Recent data reports have added little color to the economic outlook, but that may change soon enough. The advance GDP report should show the economy advancing at a moderate pace, but results are likely to remain mixed across sectors. Fed officials were close to raising rates in September, but recent figures probably haven’t been compelling enough to force action at the November 1-2 policy meeting. The employment report will be subject to the usual uncertainties, but job growth has slowed, if only reflecting tighter job market conditions.
Investors place far too much significance in the headline GDP growth figure. This is the advance estimate (arriving Thursday) and will be subject to large revisions. However, the story ought not to change much. Consumer spending growth (roughly 70% of GDP) was likely moderate – slower than the second quarter’s blistering 4.4% pace, but better than the first quarter’s 1.6%. Business fixed investment and residential homebuilding are likely to have been soft. A slowing trend in inventory growth subtracted significantly from headline GDP growth in recent quarters, making the economy appear weaker than it really is. An inventory rebuild was expected to fuel stronger GDP growth in 3Q16, but now that contribution appears likely to have been much more modest. Foreign trade ought to add, largely reflecting a surge in agricultural exports.

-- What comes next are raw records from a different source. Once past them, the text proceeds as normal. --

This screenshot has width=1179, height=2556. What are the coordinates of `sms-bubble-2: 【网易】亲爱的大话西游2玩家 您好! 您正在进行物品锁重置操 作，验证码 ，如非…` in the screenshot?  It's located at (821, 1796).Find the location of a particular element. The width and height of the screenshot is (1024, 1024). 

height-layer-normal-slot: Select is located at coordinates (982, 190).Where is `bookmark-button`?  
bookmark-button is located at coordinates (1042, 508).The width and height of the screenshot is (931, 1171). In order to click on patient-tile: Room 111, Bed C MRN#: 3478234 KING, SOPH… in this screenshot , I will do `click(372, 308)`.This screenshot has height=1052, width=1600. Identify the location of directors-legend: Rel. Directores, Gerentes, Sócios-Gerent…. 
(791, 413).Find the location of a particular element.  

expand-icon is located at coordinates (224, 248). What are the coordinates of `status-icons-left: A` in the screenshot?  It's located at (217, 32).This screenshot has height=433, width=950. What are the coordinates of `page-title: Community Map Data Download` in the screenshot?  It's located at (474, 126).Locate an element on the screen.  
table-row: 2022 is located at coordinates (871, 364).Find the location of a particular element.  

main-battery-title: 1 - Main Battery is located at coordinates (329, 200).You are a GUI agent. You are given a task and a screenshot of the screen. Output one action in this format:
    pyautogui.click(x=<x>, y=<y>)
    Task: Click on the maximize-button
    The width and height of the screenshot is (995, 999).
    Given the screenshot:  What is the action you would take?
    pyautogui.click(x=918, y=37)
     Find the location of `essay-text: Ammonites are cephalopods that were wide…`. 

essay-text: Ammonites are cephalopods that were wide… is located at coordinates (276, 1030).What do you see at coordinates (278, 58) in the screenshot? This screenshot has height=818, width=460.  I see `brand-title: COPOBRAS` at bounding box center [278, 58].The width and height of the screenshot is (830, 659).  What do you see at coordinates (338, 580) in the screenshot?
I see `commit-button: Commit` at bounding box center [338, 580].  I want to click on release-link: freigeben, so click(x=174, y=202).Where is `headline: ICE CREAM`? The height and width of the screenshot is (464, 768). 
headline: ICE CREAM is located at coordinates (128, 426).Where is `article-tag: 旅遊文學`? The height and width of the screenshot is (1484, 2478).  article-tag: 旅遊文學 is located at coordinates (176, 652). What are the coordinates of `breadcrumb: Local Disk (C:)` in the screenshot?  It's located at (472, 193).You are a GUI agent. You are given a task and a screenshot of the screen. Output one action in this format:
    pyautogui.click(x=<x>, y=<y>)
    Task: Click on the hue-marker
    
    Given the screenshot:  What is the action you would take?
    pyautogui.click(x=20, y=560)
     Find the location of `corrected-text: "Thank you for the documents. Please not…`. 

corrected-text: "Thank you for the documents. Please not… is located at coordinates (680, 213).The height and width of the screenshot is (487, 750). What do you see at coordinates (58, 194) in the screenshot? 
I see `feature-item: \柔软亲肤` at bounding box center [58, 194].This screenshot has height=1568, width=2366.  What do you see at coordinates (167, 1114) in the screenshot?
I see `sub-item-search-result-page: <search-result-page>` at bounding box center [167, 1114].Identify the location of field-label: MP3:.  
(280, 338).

Job growth was especially strong in 2014 and 2015, recovering more of the slack generated in the financial crisis. However, the trend appears to have slowed this year. That likely reflects tighter labor market conditions. Late in the job market recovery, tight conditions typically lead to higher wages and many of those on the sidelines (out of work, but not officially counted as “unemployed”) will return to the workforce. Wage growth is still moderate, but higher than in recent years, and labor force participation has begun to rise.